## [Text]

-----

These are commonly available ElevenLabs voices good for voiceovers:

| Voice | ID | Best For |

|-------|-----|----------|

| George | `JBFqnCBsd6RMkjVDRZzb` | Warm narration, documentaries |

| Rachel | `21m00Tcm4TlvDq8ikWAM` | Professional, clear narration |

| Adam | `pNInz6obpgDQGcFmaJgB` | Deep, authoritative narration |

| Bella | `EXAVITQu4vr4xnSDxMaL` | Friendly, conversational |

| Antoni | `ErXwobaYiN019PkySvjV` | Calm, measured narration |

| Domi | `AZnzlk1XvdvUeBnXmlld` | Energetic, youthful |

When the user doesn't specify a voice, ask what tone they want (professional, warm, energetic, etc.) and suggest an appropriate voice.

### Voice Settings Explained

- **Stability** (0.0–1.0): Higher = more consistent/monotone, Lower = more expressive/varied. Default 0.5 is balanced. Use 0.7+ for narration, 0.3 for dramatic reads.

-----

## [Data shown]
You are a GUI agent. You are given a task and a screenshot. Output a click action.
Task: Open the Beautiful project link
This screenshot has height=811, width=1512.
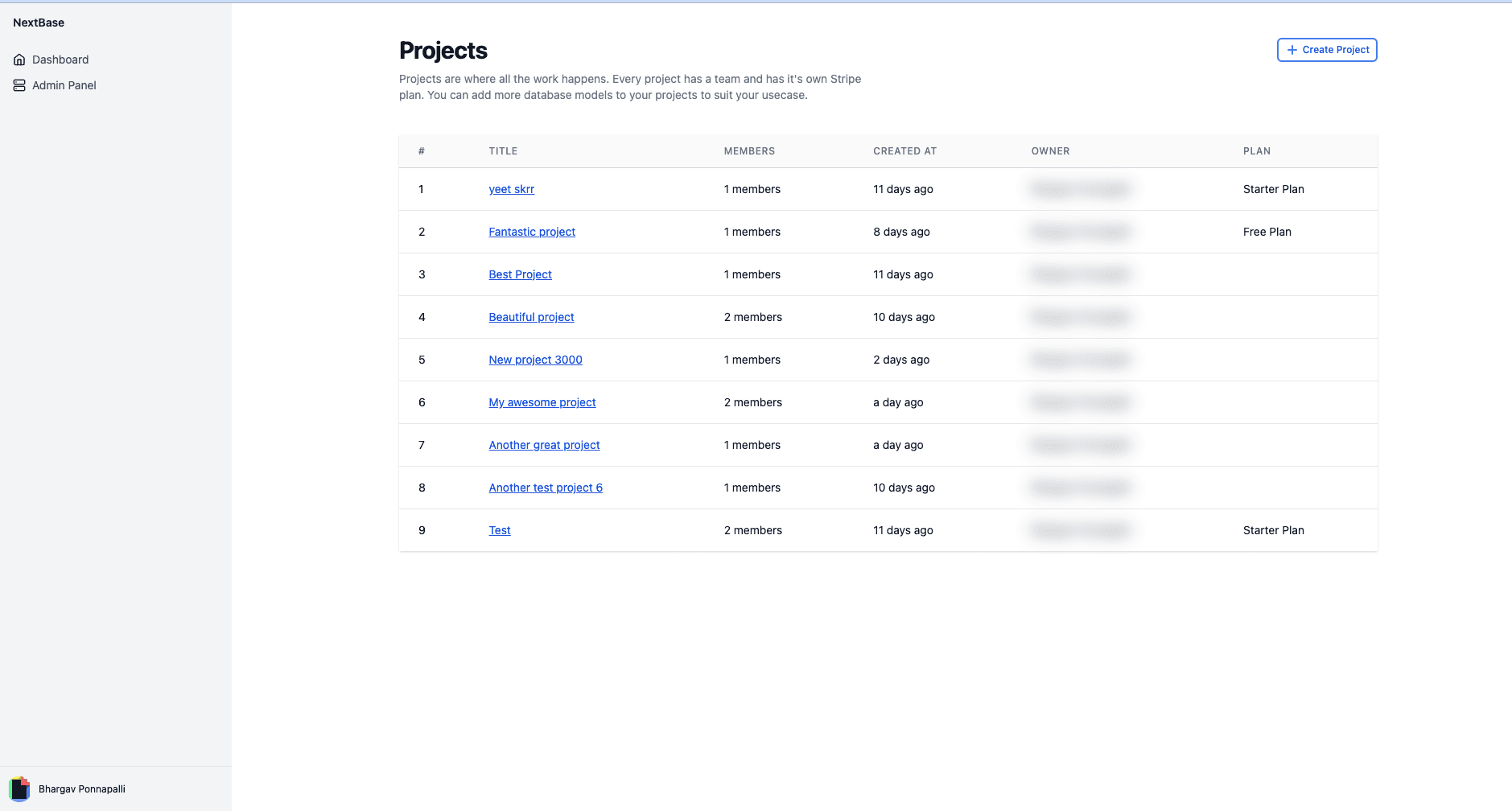point(532,317)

-----

## [Your tasks]
- A) According to the ElevenLabs voice guide, what Stability value should be used for dramatic reads?
- B) List every voice name that appears in the table of the ElevenLabs voice guide.
- C) Pick up the ElevenLabs voice guide after its last sentence and keep writing it.

## [Per-task outputs]
- A) 0.3

- B) George, Rachel, Adam, Bella, Antoni, Domi

- C)
- **Similarity Boost** (0.0–1.0): How closely to match the original voice. 0.75 is a good default. Higher values may introduce artifacts.

- **Style** (0.0–1.0): Exaggeration of the voice's style. 0.0 is neutral. Higher values amplify the voice's character but can sound unnatural. Keep at 0.0 for voiceovers.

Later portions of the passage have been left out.